[Verilen görev 1] Ece Temelkuran söyleşisine göre Beyrut'ta yapılacak çalışma hangi üniversitedeki iki merkezle birlikte planlanmıştı?
[Verilen görev 2] Ece Temelkuran söyleşisini son cümlesinden sonra gelecek kısımla sürdürün.

[Belge alıntısı]
********************
Yazıları üzerinden tanışan, birbirini seven, eylemlere giden insanlar var onun. Kimisi nişan davetiyesine bir yazısını alıyor, kimi cüzdanında çocuğunun ya da sevgilisinin fotoğrafının yanında gazeteden kestiği bir yazısını saklıyor. Onlar Ece Cumhuriyeti’nin birer üyesi.
Yazıları üzerinden insanları birbirine bağlayan Ece Temelkuran ise hayatla bağlı. Onun için hayat sadece yaşadığı ülke değil. Tüm insanların ortak acılarından, kederlerinden etkilenen bir dünya vatandaşı o. Her daim ezilenin yanında olup, onların acılarını paylaşsa da içinde bir yerde çocukluğunu saklayabilmiş ve gülüşüne yerleştirmiş.
“Muz Sesleri”ni yazmak için neden Beyrut’u seçtiniz? Aslında ben Beyrut’ta başka bir şey yazacaktım ama bu hikâye beni orada buldu. Beyrut’a gideyim ve
kitap yazayım diye başlamadım çalışmaya. Aslında Oxford Üniversitesi’ndeki iki merkezle beraber; İslami Çalışmalar Merkezi ve
Avrupa Çalışmaları Merkezi başka bir çalışma yapacaktım. Benim Hizbullah ile görüşmem gerekiyordu. Hizbullah’ın siyasi şura üyeleri, basınla ilişkilerini yürüten İbrahim Musavi, onlarla konuşurken bu hikâye geldi beni buldu. Ayrıca gazeteciliğe ara vermem gereken bir zaman olduğunu düşünüyordum çünkü hem
Televizyon hem köşe yazıları yüzünden fazlasıyla bir tüketim nesnesi haline geldiğimi hissediyordum. Ana yurdum olan edebiyata gidip soluklanmam gerekiyordu ve bunu bana yaptıracak kadar güçlü bir hikâyeyi ancak Beyrut verebilirdi. İnsan ancak savaşla, ölümle iç içe olan bir ülkede bu kadar çatışmalı ve hakiki hikâyeler bulabiliyor. O yüzden Beyrut. Beni ancak o kandırabildi.
********************
[Sağlanan veriler]
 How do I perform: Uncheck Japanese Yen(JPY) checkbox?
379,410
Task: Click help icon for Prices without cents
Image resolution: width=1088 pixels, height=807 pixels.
********************
[Görev çıktısı 1] Oxford Üniversitesi'ndeki İslami Çalışmalar Merkezi ve Avrupa Çalışmaları Merkezi ile birlikte planlanmıştı.

[Görev çıktısı 2]
Ana yurdum edebiyata dönmem gerekiyordu diyorsunuz. Gazetecilikten mi sıkıldınız? Sıkıldığımdan değil ama köşe yazarlığının da gazeteciliğin de artık yanlış bir yerde olduğunu düşünüyorum. Türkiye’nin gündeminden yıprandım. O kadar tuhaf bir şey ki bu… Beyrut çok küçük bir şehir. Lübnan çok küçük bir ülke ama orada olanlar dünya ile ilgili, orada yaşayanlar da dünya ile ilgili insanlar. Bizim gündemimiz ise sadece bizi ilgilendiriyor ve bunu başka bir dile çevirmek çok zor. Bir İngiliz’e Ergenekon davasını anlatmaya çalışın bakalım yapabiliyor musunuz? Ben yapamıyorum. Bu da bizi fazlasıyla kendi hikâyemize mahkûm ediyor. Ben kendi hikâyeme mahkûm olmak istemiyorum. Orhan Pamuk’a vaktiyle çok eleştiri getirildi. Kimi zaman ben de eleştirel baktım ama şimdi daha iyi anlıyorum onu.
Orhan Pamuk kendi hikâyesine mahkûm olmak istemeyen bir adam. Bu bir insan hakkı olmalı, kendi hikâyelerinden çıkıp gitmek. Beyrut’a giderek biraz da bunu yaptım. Bu
Roman benim eve dönüş biletim gibi bir şey. Bütün kitaplarımı severek yazdım ama bunu ayrı seviyorum.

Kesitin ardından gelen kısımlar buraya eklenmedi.